Task prompt: Please render each line of the listing below as a Markdown table with the columns Row and Line, numbering the rows and skipping any blank lines. Leave the pictures out of the table.

Supplied records:

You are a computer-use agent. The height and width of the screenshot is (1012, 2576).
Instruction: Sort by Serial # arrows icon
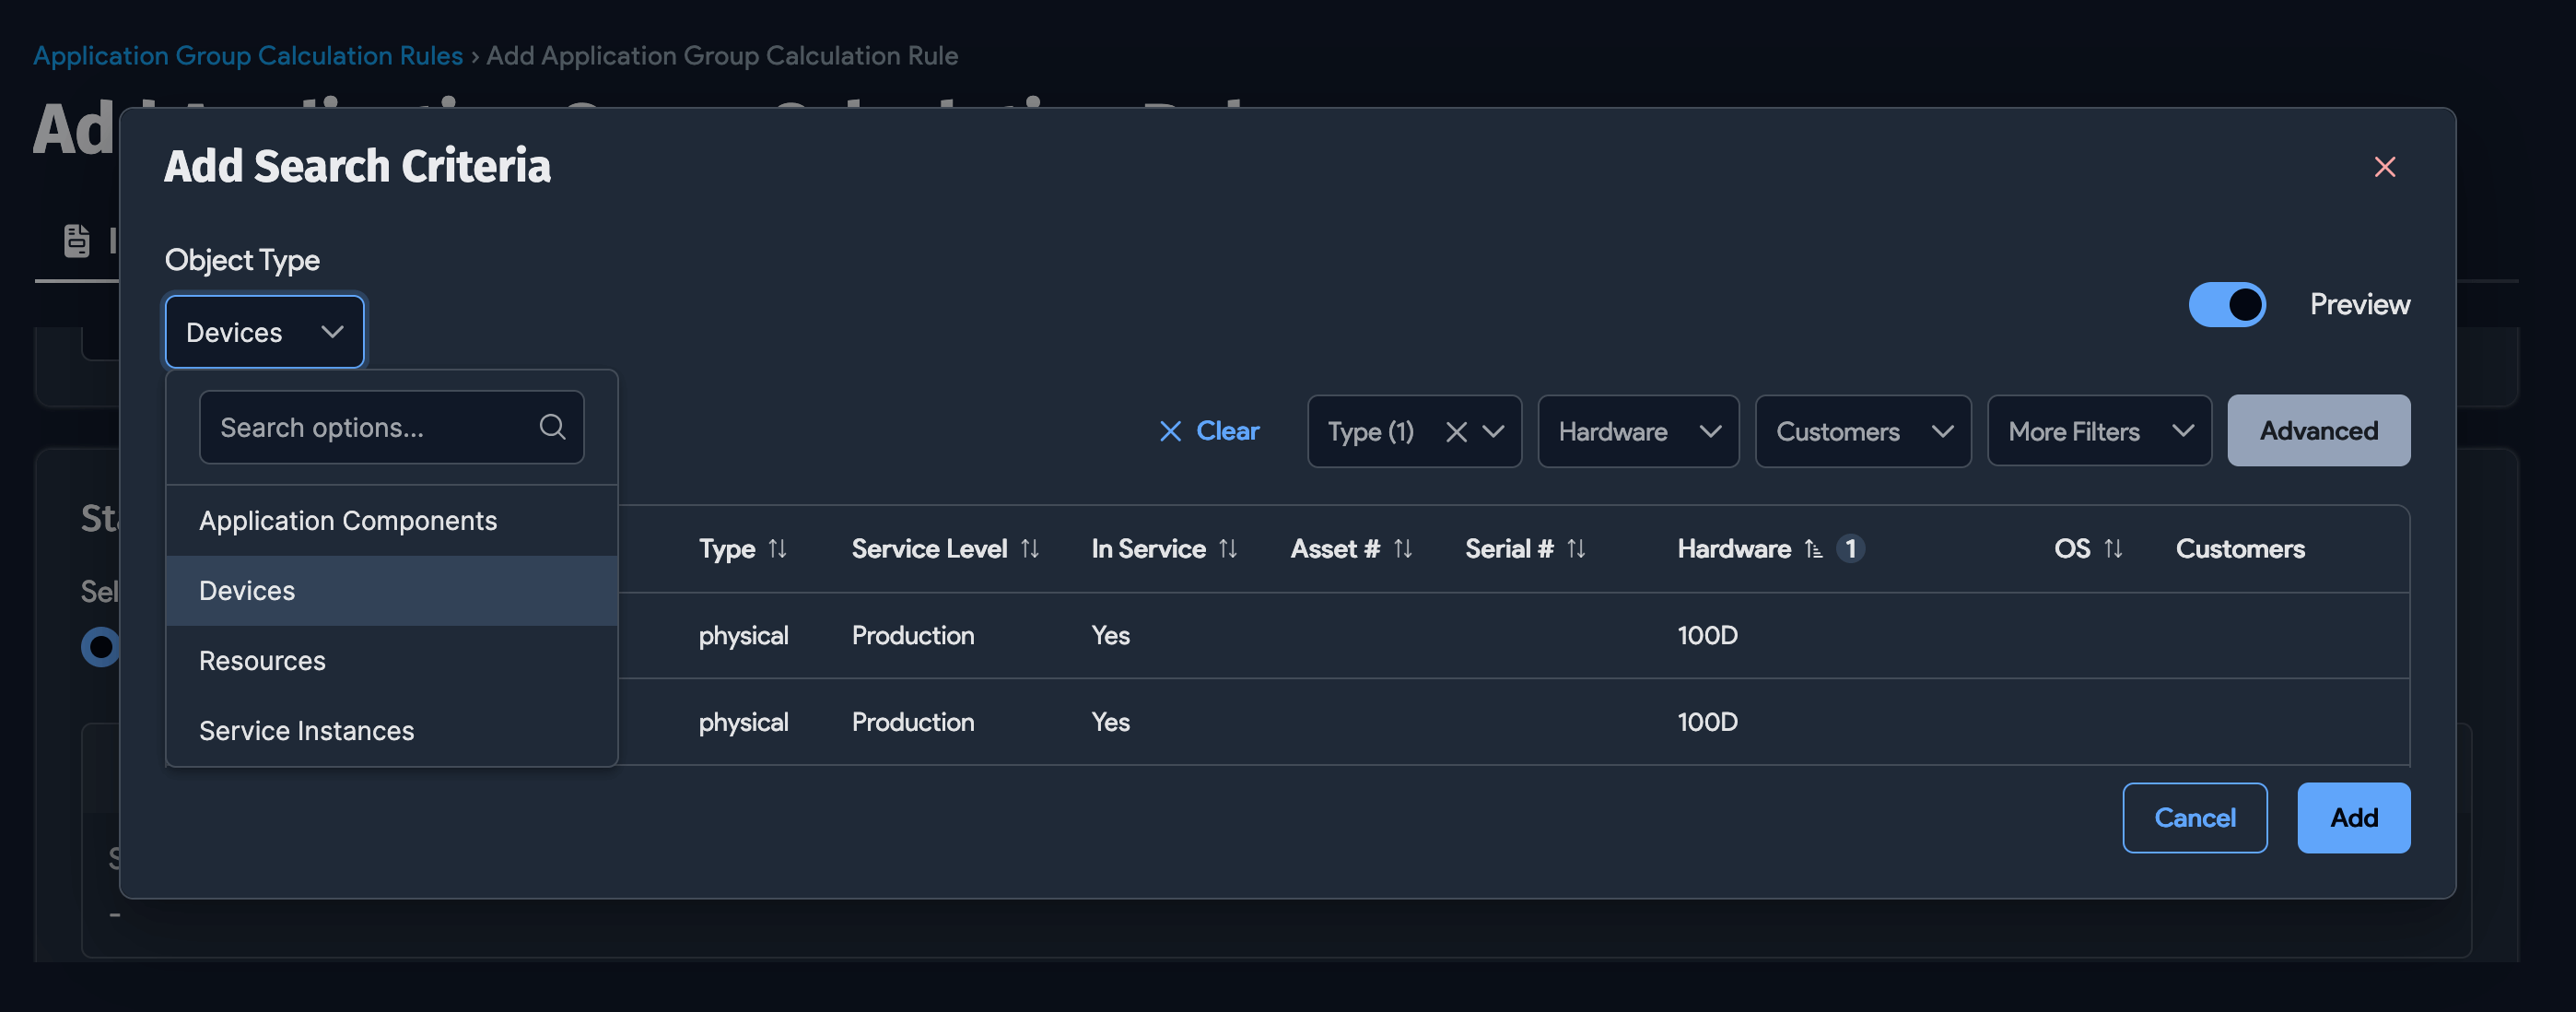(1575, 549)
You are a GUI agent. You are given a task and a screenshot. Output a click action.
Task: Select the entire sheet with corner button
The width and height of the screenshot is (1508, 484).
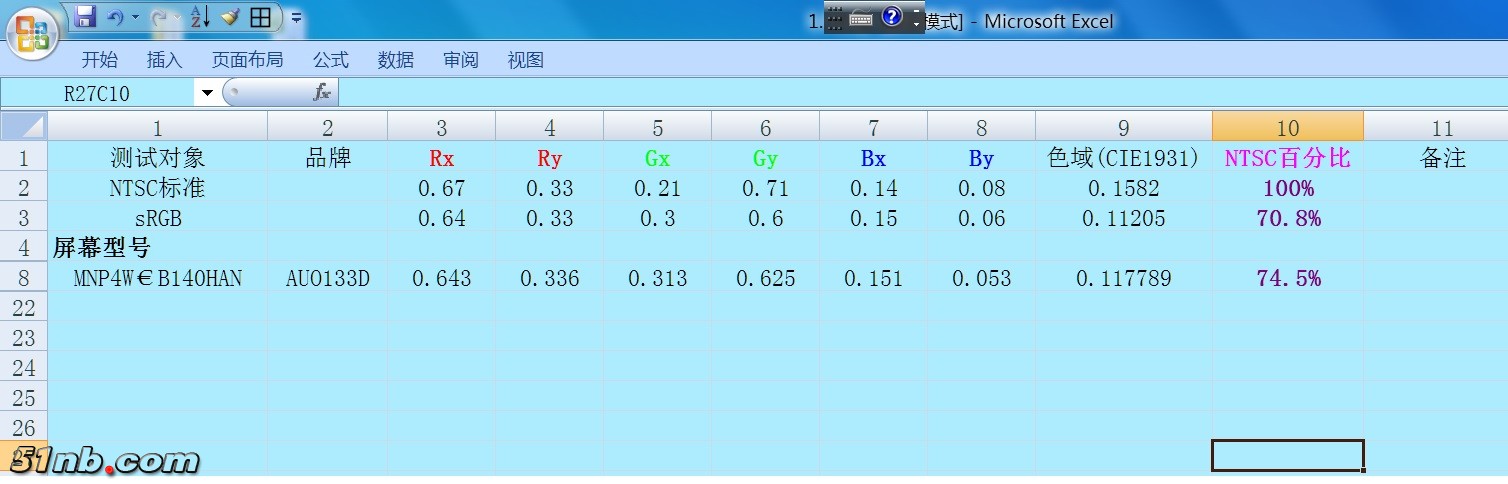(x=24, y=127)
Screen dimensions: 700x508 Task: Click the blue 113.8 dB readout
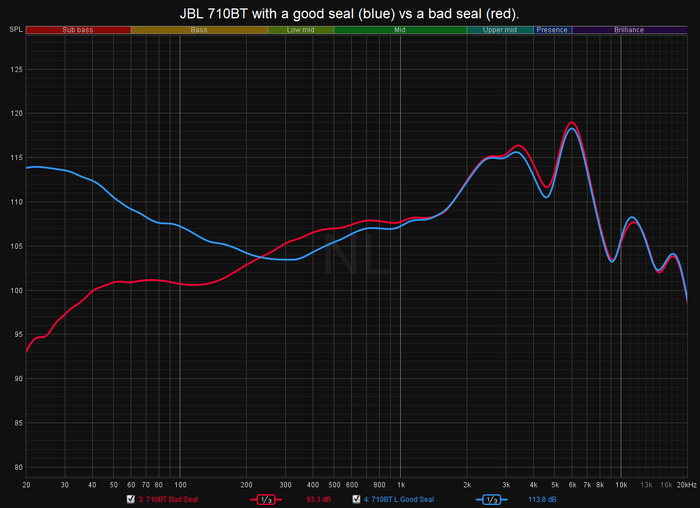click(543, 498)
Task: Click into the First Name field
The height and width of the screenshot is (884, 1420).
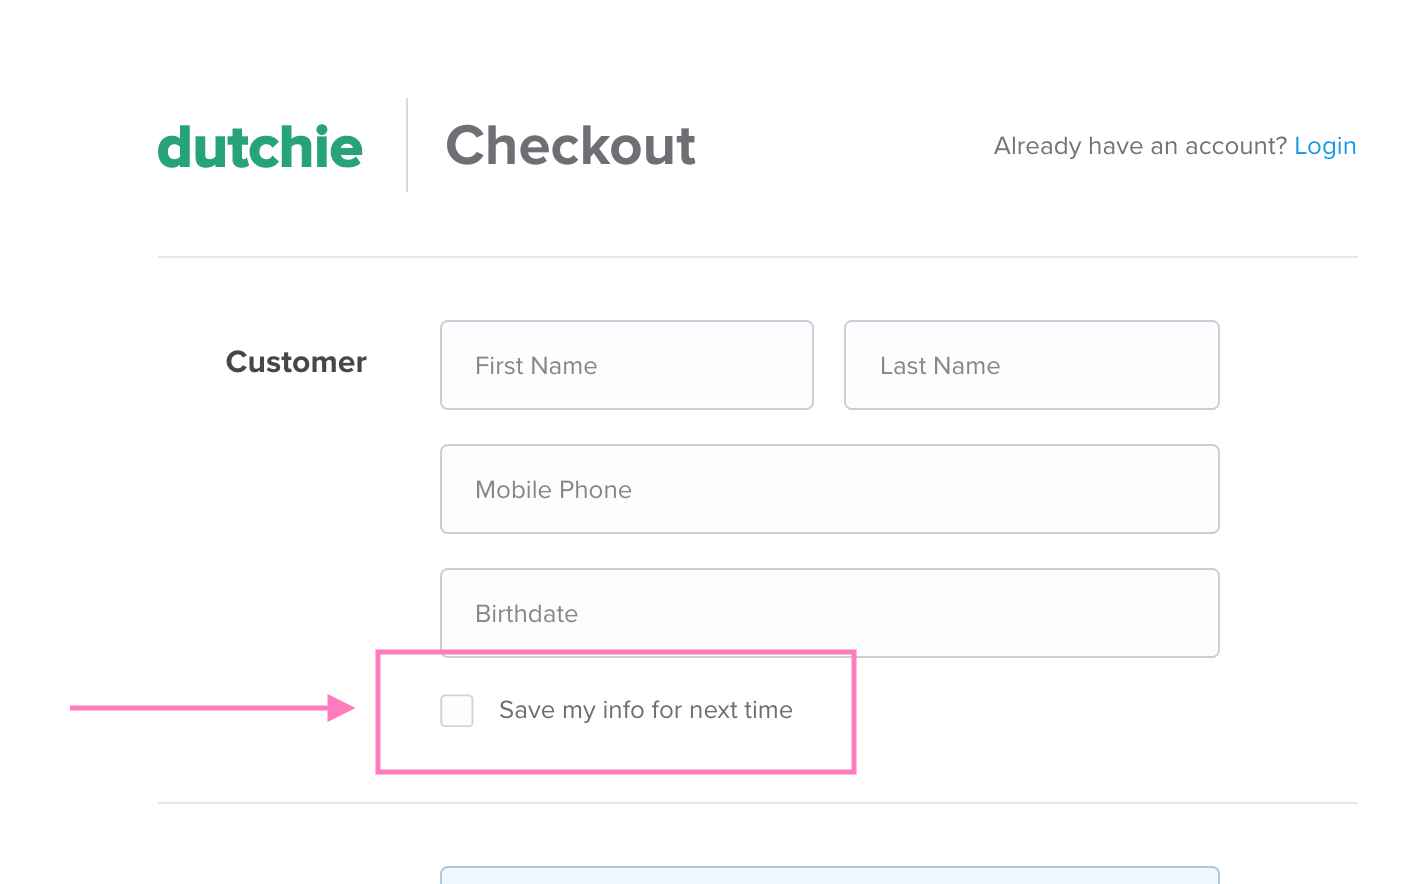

Answer to this task:
| Row | Line |
|---|---|
| 1 | You are a computer-use agent. The height and width of the screenshot is (1012, 2576). |
| 2 | Instruction: Sort by Serial # arrows icon |
| 3 | (1575, 549) |
| 4 | You are a GUI agent. You are given a task and a screenshot. Output a click action. |
| 5 | Task: Select the entire sheet with corner button |
| 6 | The width and height of the screenshot is (1508, 484). |
| 7 | (x=24, y=127) |
| 8 | Screen dimensions: 700x508 Task: Click the blue 113.8 dB readout |
| 9 | click(543, 498) |
| 10 | Task: Click into the First Name field |
| 11 | The height and width of the screenshot is (884, 1420). |